# Cisco VPN with certificate authentication

## CyberMuz

Hi!

Currently I'm connecting to VPN network usin vpnc. But from next month they are changing the authentication method and I will have to connect to VPN network using Certificate authentication. Is this possible from Gentoo? I have googled this but I didn't find that vpnc (or any other linux client) supports this. Is there a way to configure vpnc to support this?

I have been given .pfx certificate and I can use this certificate to connect to VPN from Windows using Cisco VPN client.

----------

## CyberMuz

[BUMP] Any ideas? I really don't want to use windows for this.  :Sad: 

----------

## WackyDoo

 *CyberMuz wrote:*   

> Hi!
> 
> Currently I'm connecting to VPN network usin vpnc. But from next month they are changing the authentication method and I will have to connect to VPN network using Certificate authentication. Is this possible from Gentoo? I have googled this but I didn't find that vpnc (or any other linux client) supports this.
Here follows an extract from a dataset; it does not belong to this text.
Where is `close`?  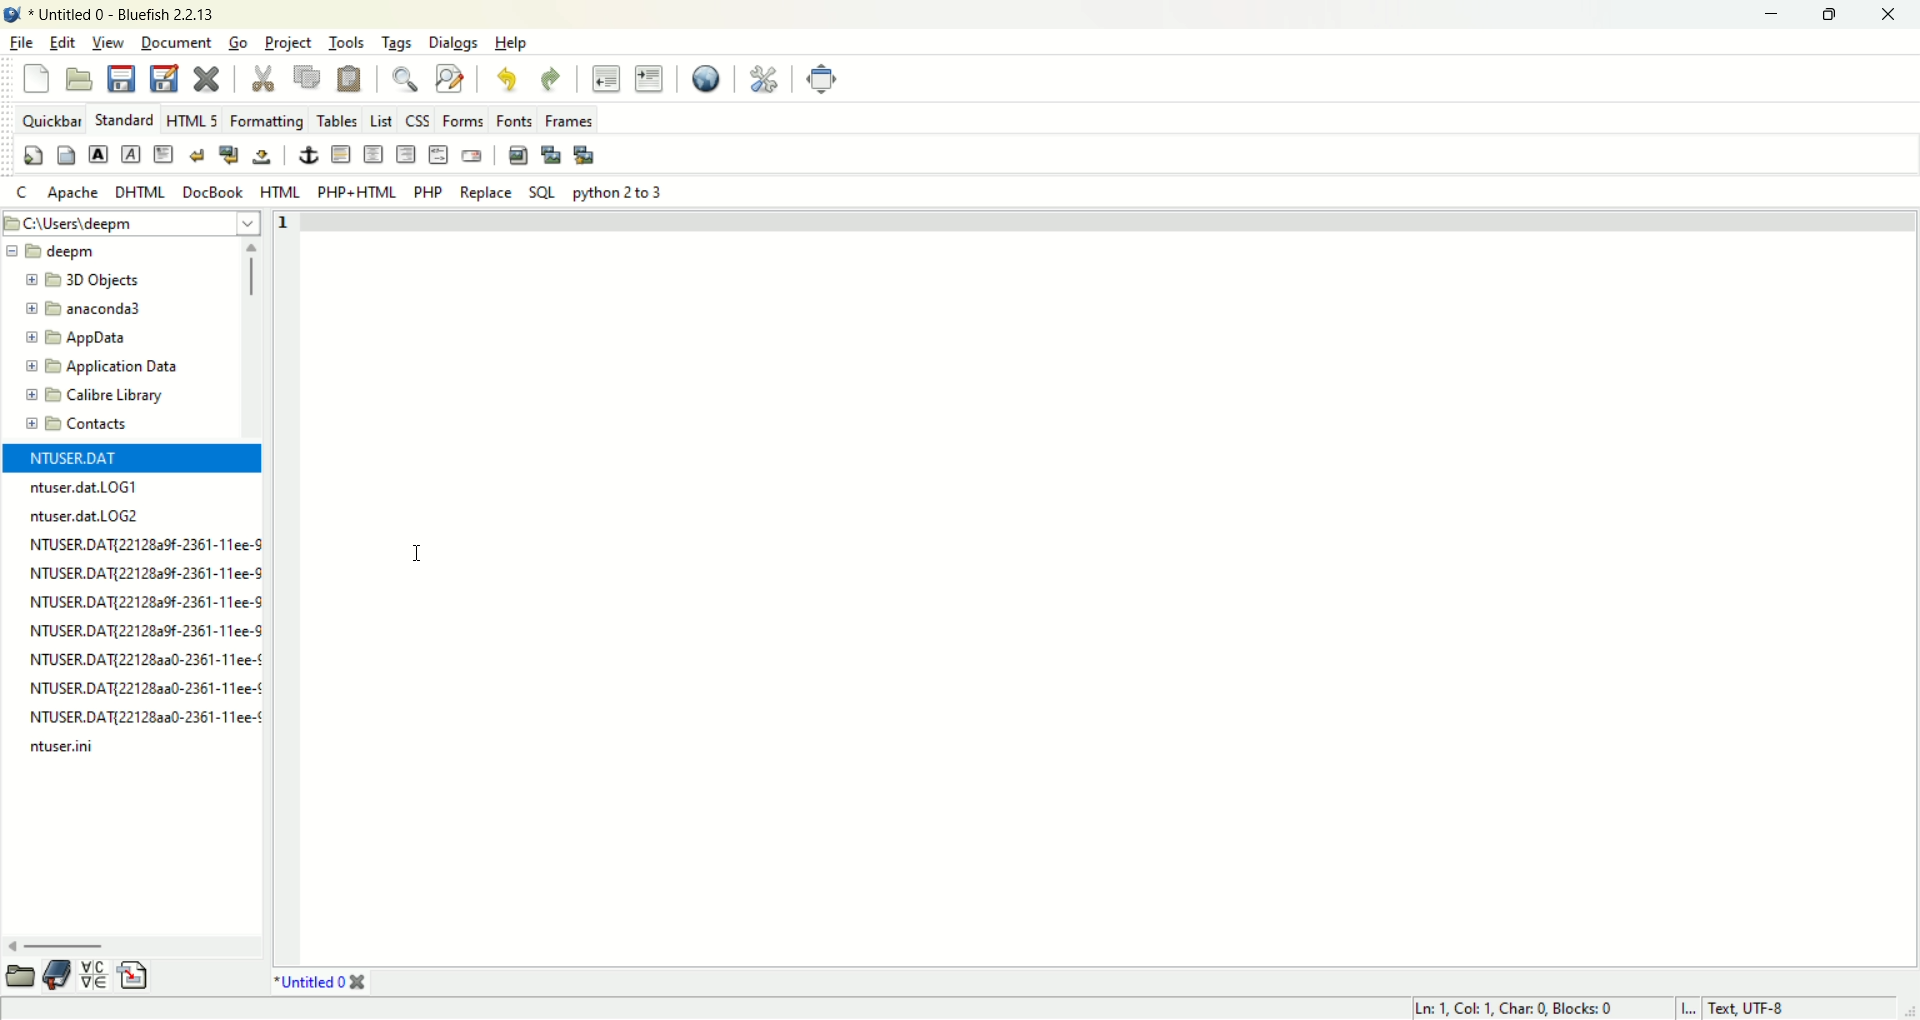
close is located at coordinates (1891, 13).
Is there a way to configure vpnc to support this?
> 
> I have been given .pfx certificate and I can use this certificate to connect to VPN from Windows using Cisco VPN client.

 

I haven't done this in gentoo, but a long time ago I successfully connected to a corporate CISCO VPN using openconnect with an older version of Ubunutu (the Windows client was Cisco Anyconnect).  Maybe this is where you should be looking in gentoo.

Caveats: I don't have much knowledge of Cisco VPNs e.g. openconnect vs. vpnc.  Make sure your VPN administrator is happy with you connecting with a linux client, especially if this is a corporate network.

----------